Coastal Engineering Proceedings ◽

10.9753/icce.v36.waves.77 ◽

2018 ◽

pp. 77

Author(s):

Junichi Otsuka ◽

Yasunori Watanabe

Keyword(s):

Carbon Dioxide ◽

Wind Speed ◽

Turbulent Flows ◽

Surf Zone ◽

Breaking Waves ◽

Gas Transfer ◽

Carbon Dioxide Transport ◽

Dissolved Carbon ◽

Strong Turbulence ◽

Dissolved Carbon Dioxide

Air bubbles and strong turbulence that form in water from breaking waves play important roles in gas transfer across the air-sea interface (Melville, 1996).

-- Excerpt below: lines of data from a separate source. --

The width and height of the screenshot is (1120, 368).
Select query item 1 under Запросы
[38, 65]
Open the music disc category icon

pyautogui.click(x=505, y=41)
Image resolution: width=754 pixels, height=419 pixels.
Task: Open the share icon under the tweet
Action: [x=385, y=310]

The entrained bubbles increase the total area of air-water interface per unit volume and enhance local gas dissolution into water. The dissolved gases mix in the water mass diffuse by the strong turbulence. These gas transfer-enhancing factors have been parameterized by only wind speed in models of gas transfer velocity in the deep ocean. Bulk parameters based on wind speed cannot be used for a surf zone, where waves break due to shoaling. In a surf zone, the cross-shore distributions of entrained bubbles and the turbulent intensity vary as waves propagate. The physical process of gas transfer under the complex air-water turbulent flows in breaking waves has not been clarified. Thus, breaking-wave factors that enhance gas transfer in a surf zone cannot be parameterized. In this study, we observed the transport process of dissolved carbon dioxide (DCO2) under air-water turbulent flows in a laboratory surf zone using image measurement systems.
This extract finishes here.